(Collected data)
####################

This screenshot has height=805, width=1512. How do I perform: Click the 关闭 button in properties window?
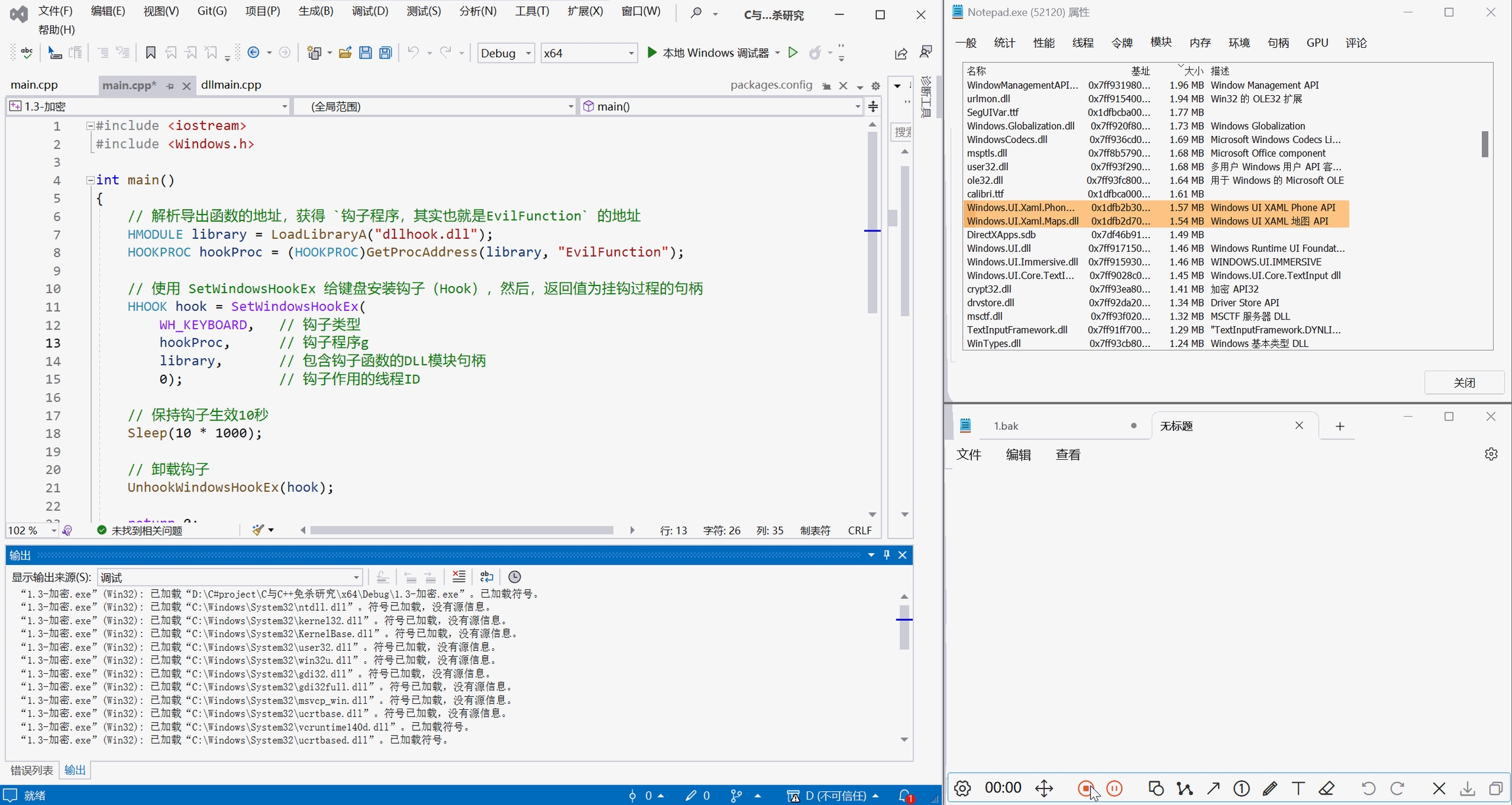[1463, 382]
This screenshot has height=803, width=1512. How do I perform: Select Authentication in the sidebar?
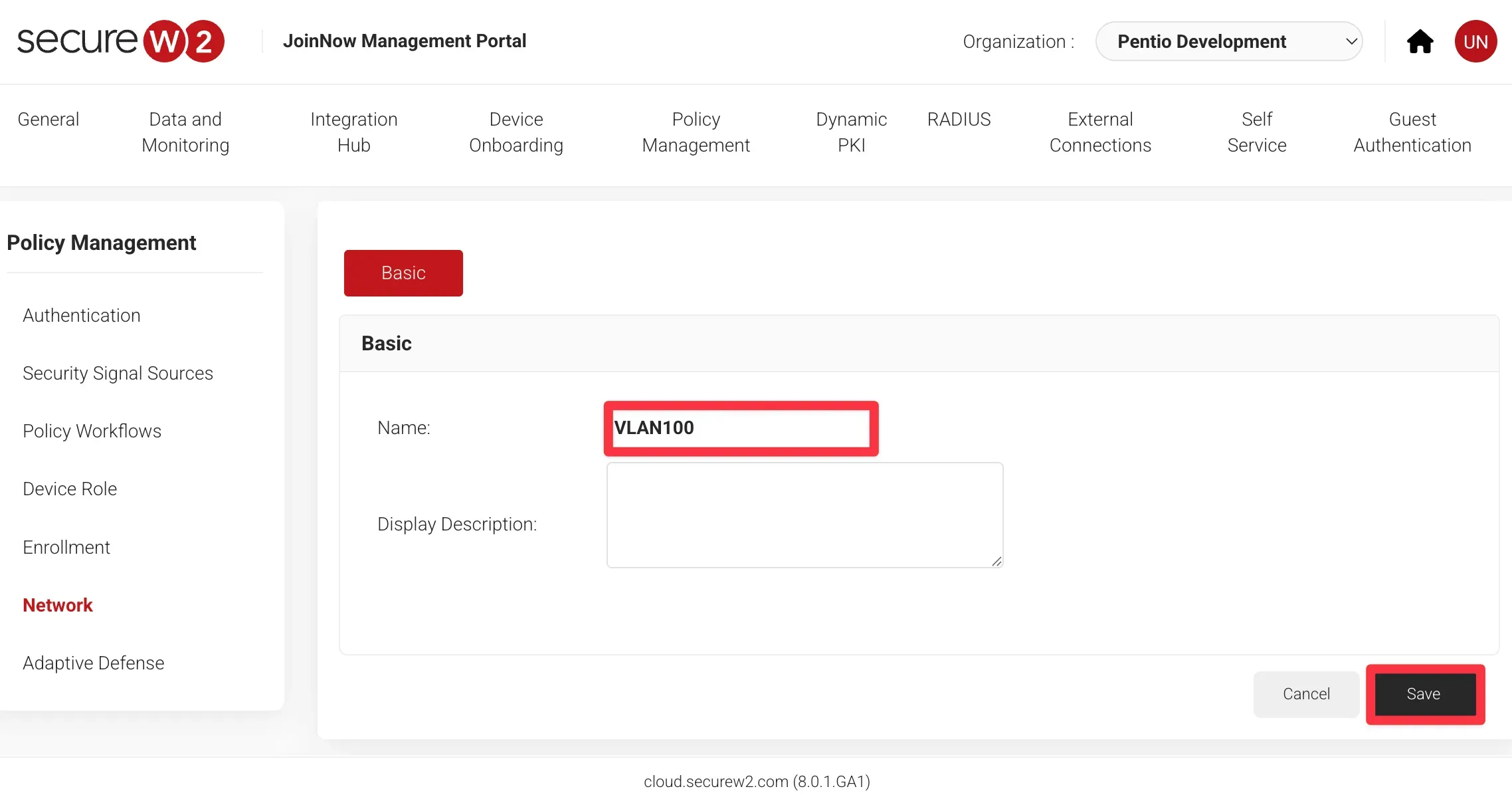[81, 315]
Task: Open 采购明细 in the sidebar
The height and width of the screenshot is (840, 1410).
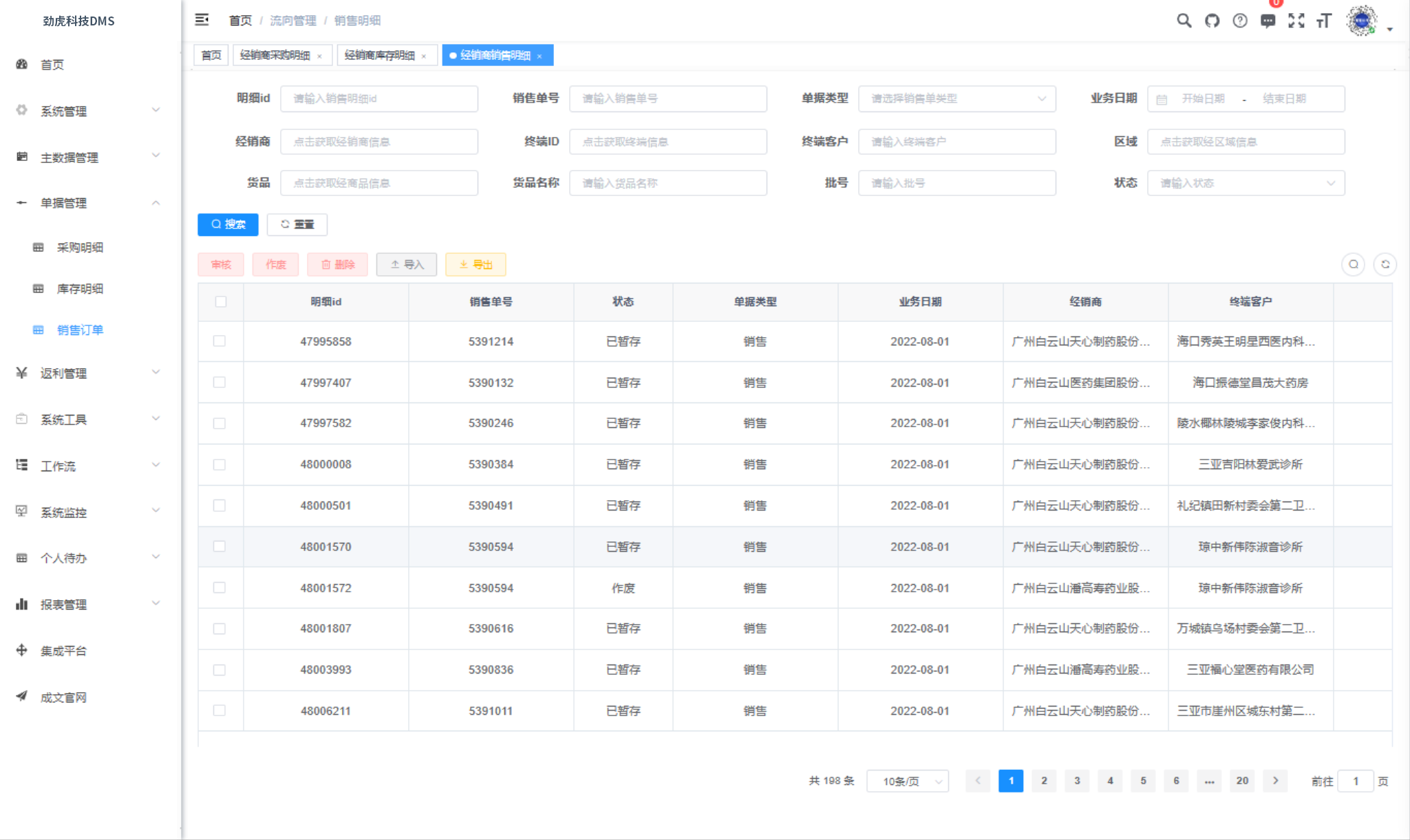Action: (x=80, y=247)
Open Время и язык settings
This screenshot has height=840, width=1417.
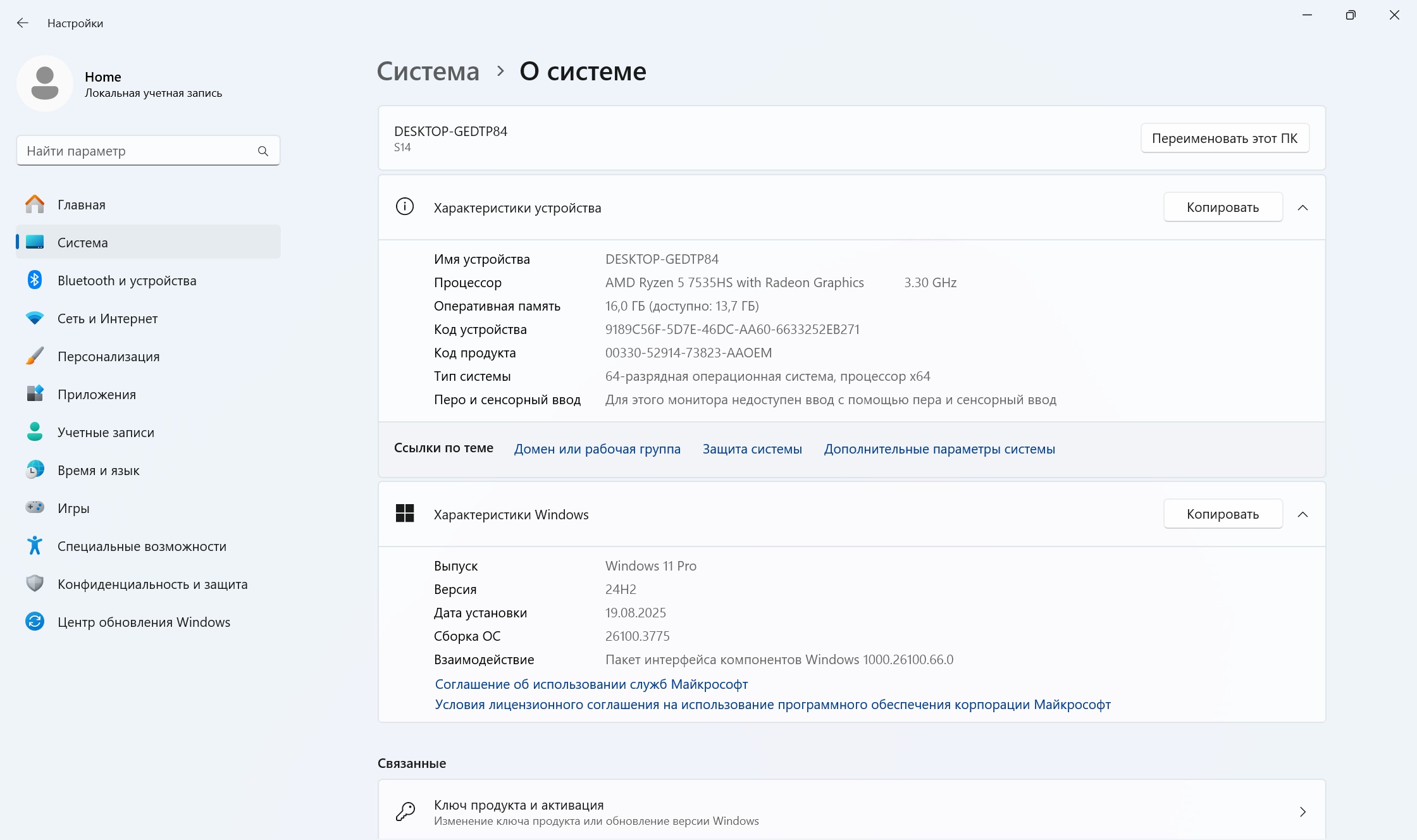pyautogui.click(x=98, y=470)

####################

TASK REQUIREMENTS:
On how many lines of the data does "Open" appear? Give only that number.

WRITTEN RESPONSE:
2